● **Short problem 1**: In the guide to contributing to LM Evaluation Harness, which tool is used for linting, and through what?
● **Short problem 2**: Carry on the guide to contributing to LM Evaluation Harness from its last sentence.

━━━━━ Document section ━━━━━

Skip to content

Contributing to LM Evaluation Harness

Welcome! We appreciate contributions and feedback.

Important Resources

Code Style

We use ruff for linting via pre-commit.

pip install -e ".[dev]"
pre-commit install

This ensures linters and checks run on every commit.

Testing

We use pytest for unit tests:

python -m pytest --showlocals -s -vv -n=auto --ignore=tests/models/test_openvino.py

Verbose logging

Enable debug logging with:

export LMEVAL_LOG_LEVEL="debug"

Contributor License Agreement

First-time contributors must agree to a Contributor License Agreement (CLA). @CLAassistant will comment on your first PR with instructions.

━━━━━ Given data ━━━━━

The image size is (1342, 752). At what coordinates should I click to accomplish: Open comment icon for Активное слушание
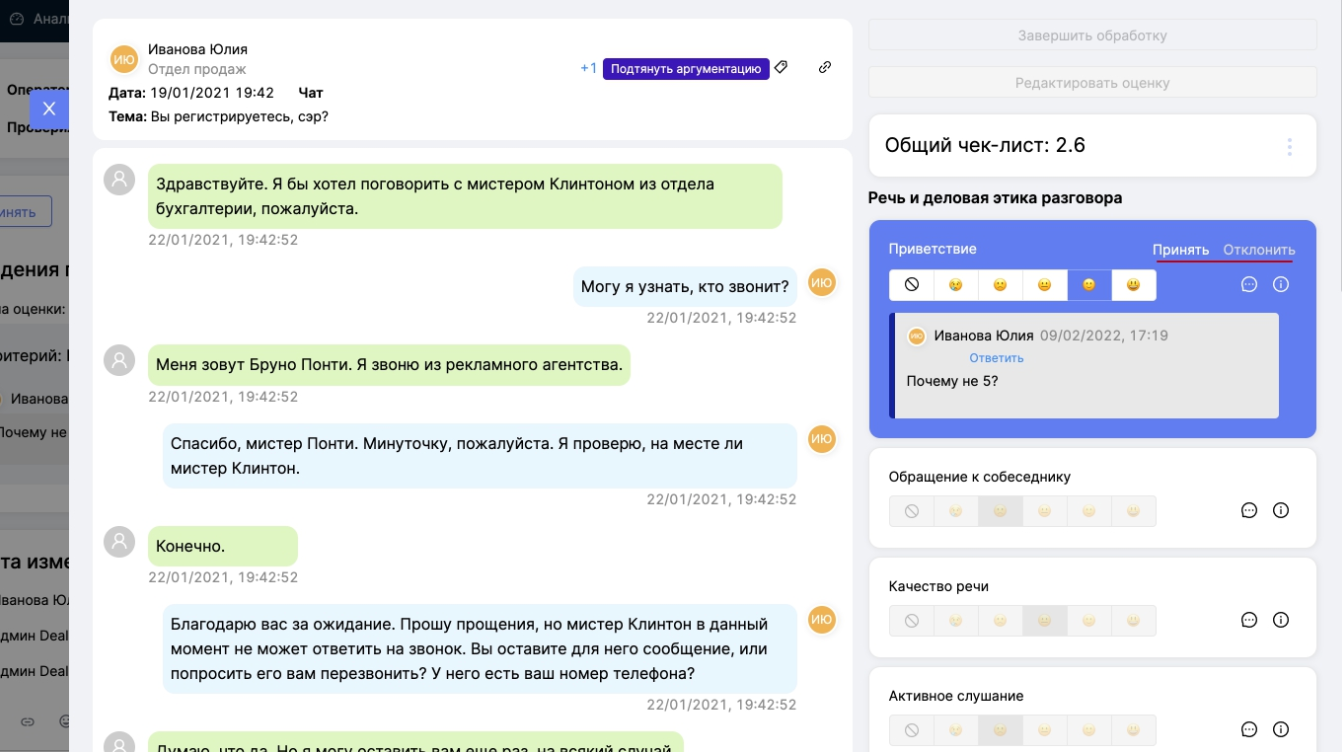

━━━━━

● **Expected answer 1**: Ruff, run through pre-commit.

● **Expected answer 2**:
Contribution Best Practices

For Pull Requests:

  • Descriptive title and brief description of scope and intent
  • New features should include appropriate documentation
  • Aim for code maintainability and minimize code copying
  • Task PRs: share test results using a publicly-available model and compare to published results

For Feature Requests:

  • Describe the feature, its motivation, and a use case
  • Explain how it differs from current functionality

For Bug Reports:

  • Provide a reproducible example (the exact command that triggers the error)
  • Include the full error traceback
  • Note your codebase version and relevant environment details

For Requesting New Tasks:

  • 1-2 sentence description of what the task evaluates
  • Links to: the paper, the dataset, results on open-source models, and any reference implementation

Documentation Style

We use mkdocstrings with Google-style docstrings. For details on formatting docstrings for the auto-generated API reference, see the Docstring Guide.

Key conventions:

  • Google-style docstrings (not Sphinx/RST)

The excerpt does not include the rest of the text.